See State v. Machner, 92 Wis.2d 797, 804, 285 N.W.2d 905 (Ct. App. 1979). A Machner hearing is "[t]he evidentiary hearing to evaluate counsel's effectiveness, which includes counsel's testimony to explain his or her handling of the case[.]" State v. Balliette, 2011 WI 79, 131, 336 Wis.2d 358, 805 N.W.2d 334.

¶16 The circuit court denied the request for an adjournment. It instead opted to halt any further testimony based on its conclusion that, with or without Attorney Hintze's testimony, Thomas was not entitled to relief. The specific grounds given by the circuit court related to this court's 2012 decision on the Knight petition, which the court viewed as "law of the case" on the question of Hintze's effectiveness.

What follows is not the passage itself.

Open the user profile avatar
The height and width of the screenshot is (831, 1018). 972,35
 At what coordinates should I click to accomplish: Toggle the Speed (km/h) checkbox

The following is a summary of the evidence that was presented prior to the circuit court's decision to halt the presentation of evidence and deny the motion. The circuit court did not make any factual findings or credibility determinations regarding this testimony, and, apart from recounting it here for the sake of completeness, we discuss it no further. Thomas testified that, before he decided to accept the plea deal offered by the State, trial counsel advised him that he "had no defenses," that counsel "didn't see a way ... to win," and that "the best thing was to take the guilty plea." Among other things, Thomas testified that trial counsel never explained how the facts of his case related to the elements of the charged crimes or whether Thomas might have been able to raise self-defense with regard to any of the victims. Thomas further testified that, had trial counsel explained the elements and what the State would have to prove for the jury to find Thomas guilty, he would not have pled guilty. For his part, trial counsel testified that he believed the facts presented in the complaint provided a factual basis for Thomas's guilty pleas. He further testified that he never "tell[s] clients to plead guilty to anything," and he "didn't tell [Thomas that] he had no defenses." However, based on the physical evidence at the scene and other witness testimony, counsel was skeptical about whether the evidence would support Thomas's version of events, in which the victims were the aggressors. Trial counsel testified that he would have advised Thomas about his "perception of the facts as they related to the law and what would likely happen" at trial, and "would have expressed an opinion based upon all of the facts known to [him]."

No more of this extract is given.